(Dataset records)
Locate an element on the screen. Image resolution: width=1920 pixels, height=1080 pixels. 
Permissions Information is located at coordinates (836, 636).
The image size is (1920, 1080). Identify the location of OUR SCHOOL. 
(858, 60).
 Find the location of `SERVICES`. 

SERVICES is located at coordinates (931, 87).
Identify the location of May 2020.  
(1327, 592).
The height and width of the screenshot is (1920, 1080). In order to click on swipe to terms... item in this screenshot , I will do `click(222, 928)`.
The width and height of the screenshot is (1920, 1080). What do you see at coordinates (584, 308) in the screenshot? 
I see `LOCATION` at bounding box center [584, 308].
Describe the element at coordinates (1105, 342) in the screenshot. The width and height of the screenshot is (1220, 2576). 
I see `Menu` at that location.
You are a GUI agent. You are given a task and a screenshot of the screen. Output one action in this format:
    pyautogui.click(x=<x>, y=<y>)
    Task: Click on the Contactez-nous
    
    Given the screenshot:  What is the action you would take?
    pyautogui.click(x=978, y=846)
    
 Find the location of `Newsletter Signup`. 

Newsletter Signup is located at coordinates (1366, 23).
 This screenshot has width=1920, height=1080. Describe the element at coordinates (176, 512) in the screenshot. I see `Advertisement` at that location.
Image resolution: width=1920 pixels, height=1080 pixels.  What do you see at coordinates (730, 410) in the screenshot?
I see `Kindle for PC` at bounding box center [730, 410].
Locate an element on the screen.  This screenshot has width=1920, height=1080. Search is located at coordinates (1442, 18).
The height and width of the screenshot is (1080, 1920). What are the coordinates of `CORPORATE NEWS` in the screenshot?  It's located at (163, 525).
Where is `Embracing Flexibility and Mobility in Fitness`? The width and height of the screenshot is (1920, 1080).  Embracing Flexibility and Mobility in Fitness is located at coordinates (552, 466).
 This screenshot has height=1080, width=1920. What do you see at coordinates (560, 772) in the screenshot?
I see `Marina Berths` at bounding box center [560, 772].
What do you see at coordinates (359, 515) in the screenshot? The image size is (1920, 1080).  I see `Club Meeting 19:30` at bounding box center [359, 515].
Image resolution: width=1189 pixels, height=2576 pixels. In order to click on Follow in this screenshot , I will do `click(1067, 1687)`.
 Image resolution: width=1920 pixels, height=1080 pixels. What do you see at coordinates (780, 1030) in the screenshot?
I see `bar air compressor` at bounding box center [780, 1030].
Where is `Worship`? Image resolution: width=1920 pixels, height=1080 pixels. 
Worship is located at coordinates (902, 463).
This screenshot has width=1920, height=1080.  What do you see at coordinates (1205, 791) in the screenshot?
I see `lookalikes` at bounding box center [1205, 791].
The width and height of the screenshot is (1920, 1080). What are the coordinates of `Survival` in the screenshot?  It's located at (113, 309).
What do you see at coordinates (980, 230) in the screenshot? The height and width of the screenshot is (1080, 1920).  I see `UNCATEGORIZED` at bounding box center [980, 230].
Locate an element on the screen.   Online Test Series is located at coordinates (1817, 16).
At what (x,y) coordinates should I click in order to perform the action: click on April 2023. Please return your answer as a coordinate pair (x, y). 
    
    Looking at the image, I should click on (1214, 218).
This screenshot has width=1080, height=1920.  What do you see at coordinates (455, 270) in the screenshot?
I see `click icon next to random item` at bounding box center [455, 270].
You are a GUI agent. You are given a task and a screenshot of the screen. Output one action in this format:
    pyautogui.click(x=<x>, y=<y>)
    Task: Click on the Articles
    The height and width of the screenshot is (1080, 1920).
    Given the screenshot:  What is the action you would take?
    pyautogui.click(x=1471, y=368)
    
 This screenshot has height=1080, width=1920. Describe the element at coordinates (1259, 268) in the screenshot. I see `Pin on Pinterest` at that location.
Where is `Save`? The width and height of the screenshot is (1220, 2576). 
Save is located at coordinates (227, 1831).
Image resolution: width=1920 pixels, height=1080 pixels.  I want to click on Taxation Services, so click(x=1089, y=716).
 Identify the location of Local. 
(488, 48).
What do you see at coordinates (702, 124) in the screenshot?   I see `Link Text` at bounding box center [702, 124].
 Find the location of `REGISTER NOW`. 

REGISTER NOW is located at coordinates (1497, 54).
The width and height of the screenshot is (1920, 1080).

Instructions for the task: Pull out each line from the records above that contains the word "order".

The response:
The height and width of the screenshot is (1920, 1080). In order to click on swipe to terms... item in this screenshot , I will do `click(222, 928)`.
Image resolution: width=1189 pixels, height=2576 pixels. In order to click on Follow in this screenshot , I will do `click(1067, 1687)`.
At what (x,y) coordinates should I click in order to perform the action: click on April 2023. Please return your answer as a coordinate pair (x, y). 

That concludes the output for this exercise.